* **Information**:
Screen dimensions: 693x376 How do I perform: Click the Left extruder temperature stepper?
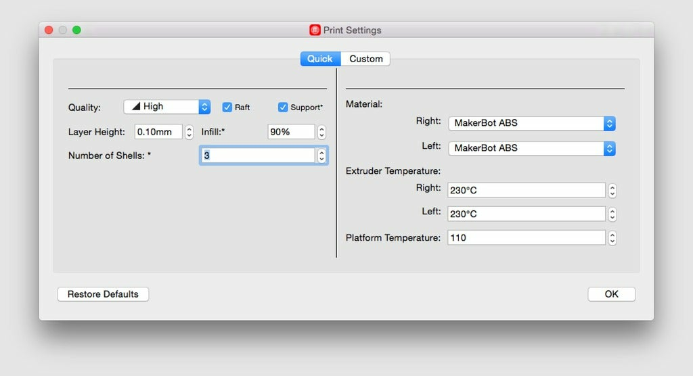coord(612,214)
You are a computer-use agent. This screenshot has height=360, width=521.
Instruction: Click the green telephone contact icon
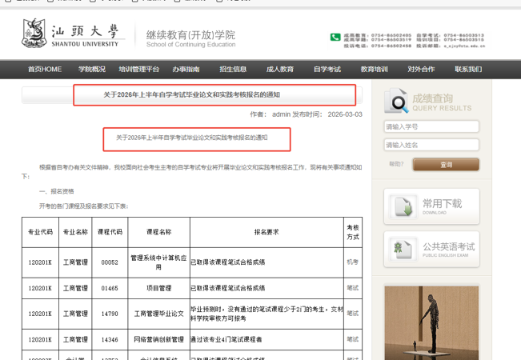pyautogui.click(x=335, y=38)
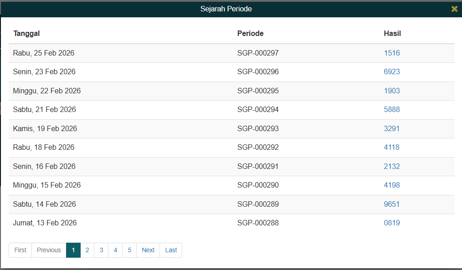Jump to the Last page
This screenshot has height=270, width=462.
(171, 250)
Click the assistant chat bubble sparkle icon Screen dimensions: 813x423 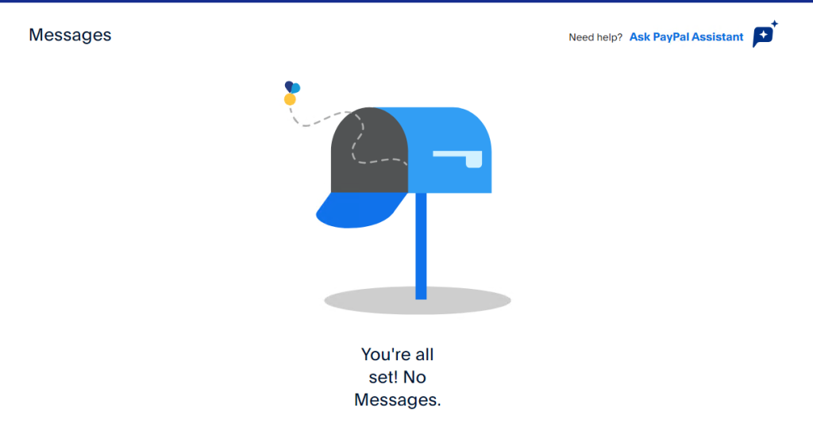[x=763, y=37]

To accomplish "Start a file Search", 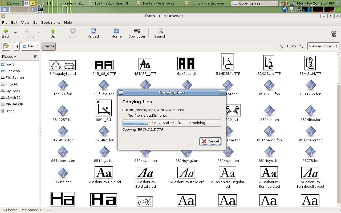I will click(x=160, y=33).
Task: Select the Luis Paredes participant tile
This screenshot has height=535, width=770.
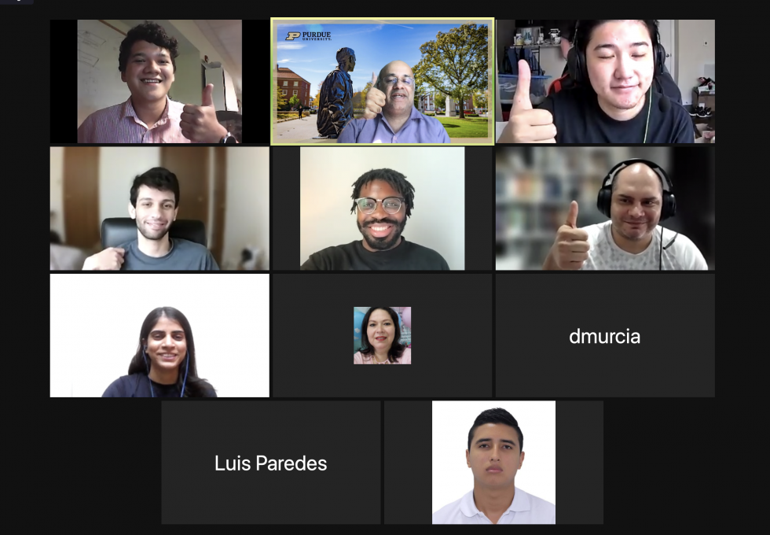Action: pos(271,463)
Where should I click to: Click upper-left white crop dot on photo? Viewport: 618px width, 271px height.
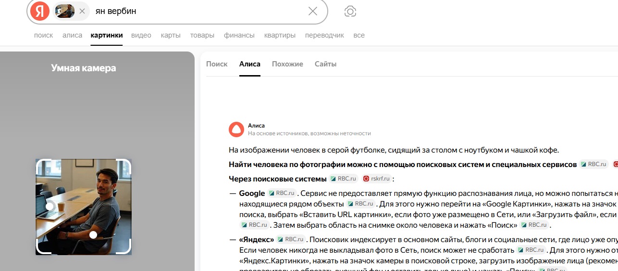tap(49, 206)
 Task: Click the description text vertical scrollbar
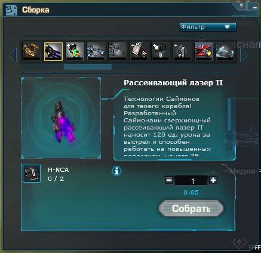click(x=229, y=115)
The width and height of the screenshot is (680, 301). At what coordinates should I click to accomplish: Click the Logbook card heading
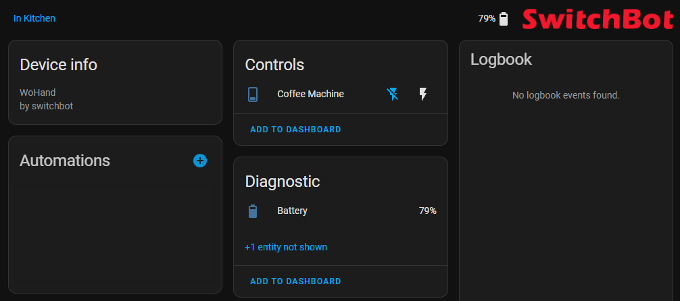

* **Exercise**: Omit the pictures. Transcribe word for word the lines from the one containing "Where should I" through the end of the listing, inclusive.

* **Result of this exercise**:
Where should I click to: Click upper-left white crop dot on photo? Viewport: 618px width, 271px height.
tap(49, 206)
 Task: Click the description text vertical scrollbar
click(x=229, y=115)
The width and height of the screenshot is (680, 301). At what coordinates should I click to accomplish: Click the Logbook card heading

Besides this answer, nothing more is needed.